Ovens?

Bass Ackward

Active Member
I KNOW you guys aren’t heat treating bullets & melting plastic in the ovens that cook your food. I always water dropped. That was OK when I was really shooting, but now that things have slowed down, I find myself with several thousand bullets of air cooled hardness. So either I need to re-learn everything & buy stock in the Chore Boy company till I do. Or ..... I need to get me an oven to make them slugs .... usable again.
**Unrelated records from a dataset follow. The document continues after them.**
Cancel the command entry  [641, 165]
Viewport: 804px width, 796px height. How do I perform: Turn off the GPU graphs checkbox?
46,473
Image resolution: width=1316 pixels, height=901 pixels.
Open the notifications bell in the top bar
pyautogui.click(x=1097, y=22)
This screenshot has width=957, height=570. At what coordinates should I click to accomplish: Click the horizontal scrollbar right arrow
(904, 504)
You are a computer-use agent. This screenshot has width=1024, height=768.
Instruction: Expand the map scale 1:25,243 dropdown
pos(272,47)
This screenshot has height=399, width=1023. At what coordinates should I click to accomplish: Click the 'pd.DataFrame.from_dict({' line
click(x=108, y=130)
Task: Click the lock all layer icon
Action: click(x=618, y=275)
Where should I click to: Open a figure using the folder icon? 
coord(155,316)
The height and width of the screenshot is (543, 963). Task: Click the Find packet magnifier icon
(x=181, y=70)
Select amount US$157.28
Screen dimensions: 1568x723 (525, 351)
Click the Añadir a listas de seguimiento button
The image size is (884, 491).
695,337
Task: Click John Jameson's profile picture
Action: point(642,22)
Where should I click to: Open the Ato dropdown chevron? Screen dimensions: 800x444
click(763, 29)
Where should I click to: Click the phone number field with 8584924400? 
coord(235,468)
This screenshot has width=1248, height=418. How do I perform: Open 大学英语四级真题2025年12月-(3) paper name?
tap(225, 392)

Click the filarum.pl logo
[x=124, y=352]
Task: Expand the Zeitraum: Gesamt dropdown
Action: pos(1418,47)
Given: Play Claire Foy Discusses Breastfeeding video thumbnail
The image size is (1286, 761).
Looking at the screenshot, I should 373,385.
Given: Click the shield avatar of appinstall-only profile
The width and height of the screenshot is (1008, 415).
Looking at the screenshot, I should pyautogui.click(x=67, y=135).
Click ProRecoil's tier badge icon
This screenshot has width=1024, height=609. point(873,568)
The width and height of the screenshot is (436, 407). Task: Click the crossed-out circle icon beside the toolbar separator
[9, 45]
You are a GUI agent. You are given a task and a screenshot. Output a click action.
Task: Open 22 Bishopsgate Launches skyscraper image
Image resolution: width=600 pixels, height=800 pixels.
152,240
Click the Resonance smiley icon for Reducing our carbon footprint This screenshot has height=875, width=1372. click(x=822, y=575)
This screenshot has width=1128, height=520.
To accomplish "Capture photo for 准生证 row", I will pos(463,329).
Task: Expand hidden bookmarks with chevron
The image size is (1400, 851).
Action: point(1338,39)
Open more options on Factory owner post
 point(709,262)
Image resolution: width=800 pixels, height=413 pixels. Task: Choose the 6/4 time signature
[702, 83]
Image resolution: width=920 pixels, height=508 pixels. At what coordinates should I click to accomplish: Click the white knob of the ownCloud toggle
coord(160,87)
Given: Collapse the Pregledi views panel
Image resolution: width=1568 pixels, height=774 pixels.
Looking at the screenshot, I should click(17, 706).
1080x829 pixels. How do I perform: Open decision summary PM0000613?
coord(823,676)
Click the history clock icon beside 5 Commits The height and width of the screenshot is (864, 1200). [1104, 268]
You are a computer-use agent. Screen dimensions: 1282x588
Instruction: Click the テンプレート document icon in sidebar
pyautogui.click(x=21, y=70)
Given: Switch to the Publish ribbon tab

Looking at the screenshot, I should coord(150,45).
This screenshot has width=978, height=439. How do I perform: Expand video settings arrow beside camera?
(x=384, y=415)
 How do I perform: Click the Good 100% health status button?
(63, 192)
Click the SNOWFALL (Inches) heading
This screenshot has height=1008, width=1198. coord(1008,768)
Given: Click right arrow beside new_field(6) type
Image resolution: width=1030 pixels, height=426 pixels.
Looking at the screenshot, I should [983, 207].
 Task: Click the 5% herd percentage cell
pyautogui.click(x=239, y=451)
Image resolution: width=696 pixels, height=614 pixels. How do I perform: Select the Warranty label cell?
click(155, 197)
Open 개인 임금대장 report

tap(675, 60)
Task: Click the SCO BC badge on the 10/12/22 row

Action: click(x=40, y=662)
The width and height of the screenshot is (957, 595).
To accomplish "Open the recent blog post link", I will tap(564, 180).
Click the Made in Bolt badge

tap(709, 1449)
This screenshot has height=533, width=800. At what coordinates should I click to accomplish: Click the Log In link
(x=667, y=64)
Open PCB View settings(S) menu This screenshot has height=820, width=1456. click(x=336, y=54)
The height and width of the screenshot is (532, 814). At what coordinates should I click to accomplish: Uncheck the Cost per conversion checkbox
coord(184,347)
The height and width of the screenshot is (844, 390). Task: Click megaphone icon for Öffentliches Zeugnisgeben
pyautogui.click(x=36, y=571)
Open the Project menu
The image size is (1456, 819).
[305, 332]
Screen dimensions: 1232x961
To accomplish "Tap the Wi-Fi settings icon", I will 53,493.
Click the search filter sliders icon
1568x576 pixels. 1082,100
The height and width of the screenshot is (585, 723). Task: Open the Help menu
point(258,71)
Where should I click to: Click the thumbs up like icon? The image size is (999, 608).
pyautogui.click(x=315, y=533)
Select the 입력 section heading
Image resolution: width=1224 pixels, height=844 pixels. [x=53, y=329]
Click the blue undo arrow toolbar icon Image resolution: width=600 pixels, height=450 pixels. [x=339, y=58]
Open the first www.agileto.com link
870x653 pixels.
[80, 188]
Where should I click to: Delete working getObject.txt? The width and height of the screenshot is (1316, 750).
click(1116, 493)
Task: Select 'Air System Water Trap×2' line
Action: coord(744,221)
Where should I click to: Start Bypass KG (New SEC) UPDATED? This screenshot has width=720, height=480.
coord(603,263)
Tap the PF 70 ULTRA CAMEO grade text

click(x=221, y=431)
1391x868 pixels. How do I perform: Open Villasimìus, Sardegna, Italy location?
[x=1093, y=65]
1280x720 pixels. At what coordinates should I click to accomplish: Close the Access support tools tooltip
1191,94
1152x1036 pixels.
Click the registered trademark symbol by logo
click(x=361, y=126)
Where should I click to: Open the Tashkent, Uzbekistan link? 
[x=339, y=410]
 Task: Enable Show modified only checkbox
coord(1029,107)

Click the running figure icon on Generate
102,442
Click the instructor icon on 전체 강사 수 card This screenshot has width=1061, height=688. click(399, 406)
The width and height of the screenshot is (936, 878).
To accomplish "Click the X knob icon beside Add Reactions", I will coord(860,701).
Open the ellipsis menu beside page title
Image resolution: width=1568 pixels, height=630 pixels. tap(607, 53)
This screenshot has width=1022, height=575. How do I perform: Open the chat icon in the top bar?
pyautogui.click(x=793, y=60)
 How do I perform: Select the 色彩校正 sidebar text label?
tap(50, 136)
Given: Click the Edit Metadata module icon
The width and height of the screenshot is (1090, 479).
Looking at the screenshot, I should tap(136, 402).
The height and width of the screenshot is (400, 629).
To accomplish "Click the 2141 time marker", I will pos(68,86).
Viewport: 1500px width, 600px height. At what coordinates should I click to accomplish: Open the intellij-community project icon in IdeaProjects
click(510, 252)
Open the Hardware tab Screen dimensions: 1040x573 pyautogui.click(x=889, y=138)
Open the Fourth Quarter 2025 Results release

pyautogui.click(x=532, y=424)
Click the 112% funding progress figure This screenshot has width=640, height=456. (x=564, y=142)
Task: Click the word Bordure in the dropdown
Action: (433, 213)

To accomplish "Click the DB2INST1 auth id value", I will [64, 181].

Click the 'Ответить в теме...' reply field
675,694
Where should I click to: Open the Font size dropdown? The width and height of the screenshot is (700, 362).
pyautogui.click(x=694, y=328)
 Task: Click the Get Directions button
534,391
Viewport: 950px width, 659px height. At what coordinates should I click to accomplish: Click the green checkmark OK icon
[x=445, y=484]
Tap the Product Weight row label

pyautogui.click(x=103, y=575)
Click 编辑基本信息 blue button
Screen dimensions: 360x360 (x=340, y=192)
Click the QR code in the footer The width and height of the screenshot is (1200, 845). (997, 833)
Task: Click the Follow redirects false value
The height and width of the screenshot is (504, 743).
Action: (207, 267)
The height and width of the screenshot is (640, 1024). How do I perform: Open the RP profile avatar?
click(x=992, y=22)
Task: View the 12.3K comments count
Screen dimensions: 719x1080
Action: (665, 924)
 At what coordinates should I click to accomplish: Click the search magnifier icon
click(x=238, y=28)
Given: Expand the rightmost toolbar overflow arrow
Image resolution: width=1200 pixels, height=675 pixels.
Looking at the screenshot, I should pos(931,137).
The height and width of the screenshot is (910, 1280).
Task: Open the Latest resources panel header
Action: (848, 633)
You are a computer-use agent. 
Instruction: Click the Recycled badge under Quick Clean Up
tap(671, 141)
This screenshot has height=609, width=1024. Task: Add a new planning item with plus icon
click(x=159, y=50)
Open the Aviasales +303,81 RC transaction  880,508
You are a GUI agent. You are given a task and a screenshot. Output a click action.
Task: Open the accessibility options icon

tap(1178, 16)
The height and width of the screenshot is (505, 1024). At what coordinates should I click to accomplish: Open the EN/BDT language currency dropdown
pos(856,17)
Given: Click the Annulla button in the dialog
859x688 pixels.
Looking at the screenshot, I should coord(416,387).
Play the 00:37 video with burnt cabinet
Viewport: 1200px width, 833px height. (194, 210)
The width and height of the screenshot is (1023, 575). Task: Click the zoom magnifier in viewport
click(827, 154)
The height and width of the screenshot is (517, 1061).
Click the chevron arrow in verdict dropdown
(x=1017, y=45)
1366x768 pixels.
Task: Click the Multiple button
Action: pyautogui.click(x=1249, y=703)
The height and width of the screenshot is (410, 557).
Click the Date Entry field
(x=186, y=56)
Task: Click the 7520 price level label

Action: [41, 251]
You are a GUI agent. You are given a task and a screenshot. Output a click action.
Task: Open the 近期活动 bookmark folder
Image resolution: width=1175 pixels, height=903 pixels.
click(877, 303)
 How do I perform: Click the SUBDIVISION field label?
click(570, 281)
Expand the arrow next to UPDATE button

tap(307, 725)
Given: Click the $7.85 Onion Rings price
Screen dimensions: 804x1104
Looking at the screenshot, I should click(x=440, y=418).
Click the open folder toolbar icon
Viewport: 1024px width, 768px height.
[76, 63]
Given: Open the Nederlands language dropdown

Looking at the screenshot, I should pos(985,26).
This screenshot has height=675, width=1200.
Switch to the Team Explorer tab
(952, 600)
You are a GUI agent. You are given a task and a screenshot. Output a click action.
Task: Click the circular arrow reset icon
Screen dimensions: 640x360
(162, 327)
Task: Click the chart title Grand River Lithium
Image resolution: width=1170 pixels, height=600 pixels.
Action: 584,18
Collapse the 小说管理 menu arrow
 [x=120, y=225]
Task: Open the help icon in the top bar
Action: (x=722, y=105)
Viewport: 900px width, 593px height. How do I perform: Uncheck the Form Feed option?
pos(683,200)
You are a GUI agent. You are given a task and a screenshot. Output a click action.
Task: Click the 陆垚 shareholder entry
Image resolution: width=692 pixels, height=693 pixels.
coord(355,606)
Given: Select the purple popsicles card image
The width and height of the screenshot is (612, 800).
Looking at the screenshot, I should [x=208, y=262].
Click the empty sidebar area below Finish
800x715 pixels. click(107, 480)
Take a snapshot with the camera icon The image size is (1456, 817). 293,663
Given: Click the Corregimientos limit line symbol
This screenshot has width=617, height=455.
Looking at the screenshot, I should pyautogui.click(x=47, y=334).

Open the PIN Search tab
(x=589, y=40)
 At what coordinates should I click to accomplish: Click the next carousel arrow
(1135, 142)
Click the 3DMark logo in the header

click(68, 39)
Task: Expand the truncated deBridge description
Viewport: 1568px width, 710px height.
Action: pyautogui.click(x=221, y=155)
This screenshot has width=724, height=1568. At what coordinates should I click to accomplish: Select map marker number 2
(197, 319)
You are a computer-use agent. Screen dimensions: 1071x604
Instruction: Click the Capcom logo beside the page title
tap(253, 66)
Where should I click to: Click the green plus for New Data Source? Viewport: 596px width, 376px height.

Would an air fryer work? The Ol’lady’s says it gets hot enough. It circulates the air, & it fits on a table top. I can’t do massive quantities at once cause the entrance is .... restricted in size compared to a real oven. I know this would work for lead. But iffin I’m gonna spend the money, might as well get one for plastic too. (Should I ever decide to make girly lookin slugs that is. :oops: )

So what are you using?
 

35 shooter

Well-Known Member
For ht cast bullets, I use a little $12.00 oven from a fred’s or dollar store.
I use an oven thermometer in it and it gets to 500*.

Yeah, I fly on the cheap when I can.
 

Rick

Moderator
Staff member
I use a convection oven I got from a restaurant supply place. It holds these three trays which each hold over 100 35 caliber bullets. Thought I had a picture of the oven also but couldn't find it.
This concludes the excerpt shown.